Scripts, Images, Action!: Creating Quality Videos for MUS 370
by Aaron Bannasch
About the course revision process
The MUSEUM 370 – Museum Origins and Issues course is one of three courses in the Museum Studies Online Certificate Program and the first to undergo a revision process. The revision of MUSEUM 370 included conversion of lecture content into combination of rich content pages, audio podcasts, and weekly overview videos hosted by the course instructor.
Consistent use of visual aids to add value to weekly roadmap pages
One of the goals of the improved information architecture of the course site included using consistent visual communication to provide reinforce the context of the course topics from week to week. For example, images sourced from the royalty free image service, Pixabay, were added both for aesthetic and informative purposes to the weekly roadmap pages as banner images. The content of the banner images are mirrored by the overview videos, short recordings that help students get a close approximation of the instructor’s interpersonal communication style through HD audio and video recordings as well as view a time-based display of images related to that week’s topics. In some weeks, a special interactive Google Map, populated with points of interest related to museums, is also displayed.
Sources of visual aids included
The visuals in the course primarily come from freely available materials, either royalty free images from sites like Pixabay or images that are fair use or available under creative commons terms. Some paid images were licensed from the affordable Bigstock.com, and other graphic visuals were custom created by Distance Learning staff. When necessary, screen recordings of museum website interfaces or other digital tools were made and properly attributed.
Video Production Process Summary
In order to get all of this visual content into the course, a series of production processes were needed to move from initial concept to final draft.

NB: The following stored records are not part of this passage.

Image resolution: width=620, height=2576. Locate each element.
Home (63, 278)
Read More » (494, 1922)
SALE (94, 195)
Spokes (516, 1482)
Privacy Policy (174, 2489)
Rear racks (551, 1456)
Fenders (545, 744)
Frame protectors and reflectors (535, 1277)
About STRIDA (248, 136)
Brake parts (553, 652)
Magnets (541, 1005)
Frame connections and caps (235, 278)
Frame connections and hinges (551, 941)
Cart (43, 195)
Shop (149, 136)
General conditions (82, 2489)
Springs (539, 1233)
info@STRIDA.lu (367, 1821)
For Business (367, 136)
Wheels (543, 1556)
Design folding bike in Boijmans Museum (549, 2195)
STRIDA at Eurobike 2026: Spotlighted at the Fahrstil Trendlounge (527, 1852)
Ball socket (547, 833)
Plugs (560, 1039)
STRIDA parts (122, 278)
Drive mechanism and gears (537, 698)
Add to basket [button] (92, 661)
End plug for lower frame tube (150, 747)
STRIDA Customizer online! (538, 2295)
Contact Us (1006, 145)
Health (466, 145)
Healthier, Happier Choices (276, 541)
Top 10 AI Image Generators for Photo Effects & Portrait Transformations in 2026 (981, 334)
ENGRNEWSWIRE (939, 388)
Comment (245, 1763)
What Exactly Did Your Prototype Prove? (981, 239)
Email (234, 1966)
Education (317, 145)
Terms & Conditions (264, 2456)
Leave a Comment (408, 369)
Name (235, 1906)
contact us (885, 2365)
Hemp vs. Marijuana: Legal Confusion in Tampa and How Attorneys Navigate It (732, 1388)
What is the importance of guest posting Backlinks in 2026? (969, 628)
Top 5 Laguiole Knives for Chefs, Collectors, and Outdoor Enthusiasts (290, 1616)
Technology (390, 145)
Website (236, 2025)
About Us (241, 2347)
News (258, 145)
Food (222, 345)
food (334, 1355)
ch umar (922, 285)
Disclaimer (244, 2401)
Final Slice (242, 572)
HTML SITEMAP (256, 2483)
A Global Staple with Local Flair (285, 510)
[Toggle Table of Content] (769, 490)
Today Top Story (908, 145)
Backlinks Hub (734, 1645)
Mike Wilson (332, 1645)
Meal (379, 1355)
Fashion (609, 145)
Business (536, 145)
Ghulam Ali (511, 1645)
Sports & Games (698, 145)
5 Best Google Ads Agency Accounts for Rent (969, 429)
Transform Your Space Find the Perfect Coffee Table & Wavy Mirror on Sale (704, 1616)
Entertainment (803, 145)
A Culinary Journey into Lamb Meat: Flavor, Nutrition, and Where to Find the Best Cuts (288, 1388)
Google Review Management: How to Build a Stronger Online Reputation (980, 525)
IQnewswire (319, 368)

While content pages, banner images, graphics, and interactive media mostly stemmed from a course or weekly learning objective, the overview videos began as scripts to be spoken by the instructor. The scripts were edited by the Learning Designer and instructor, segmented into storyboard documents by the Instructional Technologist to plan the recording and editing processes, proofread by the Content Specialist both for copyediting and to evaluate any planned visual aids for copyright clearance, all before recording took place. Drafts of the recorded videos were shared using the SPS DL Vimeo PRO account, which includes a Client Review tool that allows for timestamped feedback comments and annotations of specific locations in the video. Final drafts were hosted on YouTube for ease of synchronizing the written scripts to the spoken audio.
The decision to use on-campus resources or mobile recording resources depends on a number of factors. For local faculty, we encourage creating media using on-campus resources when possible due to the added benefit of having SPS Distance Learning staff physically present during recording sessions to assist with technical and content needs. There are however many mobile recording technologies and techniques, and in the fully online asynchronous format it is very important that everyone be as comfortable creating media on their own as they are with the assistance of others.
Since the instructor of the course was able to visit the studio in Abbott Hall, we recorded the weekly overview videos in a controlled environment for consistency of audio and image quality; only varying the instructor’s wardrobe to keep consistent the theme of visual variety from week to week.
Beyond seeing and hearing the course instructor in the weekly videos, students also view images that support the concepts and topics described in the video. Relevance of the images is the most important factor when deciding what to include, and the instructor provided examples to guide the development team toward resources. The Content Specialist helped identify and locate alternative visual materials when needed, mostly due to copyright restrictions. The presentation of images was mostly literal and did not use metaphor or other narrative techniques to advance the videos. In the future, more sophisticated choreography between the images and the instructor’s on camera presence can be considered to provide additional context or emphasis to specific areas of the images shown. This additional effort to plan details of the video during the pre-production phase would allow for extra time during post-production for additional drafts of edits to be reviewed.
From the instructor’s perspective, working collaboratively in drafts can elicit new ideas about how to convey information to students.
Overall, the success of this process, beyond achieving consistent quality in course materials, is measured by student ability to have additional information to associate with the sequential progression of the course each week. That, and by the instructor modeling digital presence and curation techniques, students have an access to an example of a possible delivery style they can use in their own course interactions and assignment submissions.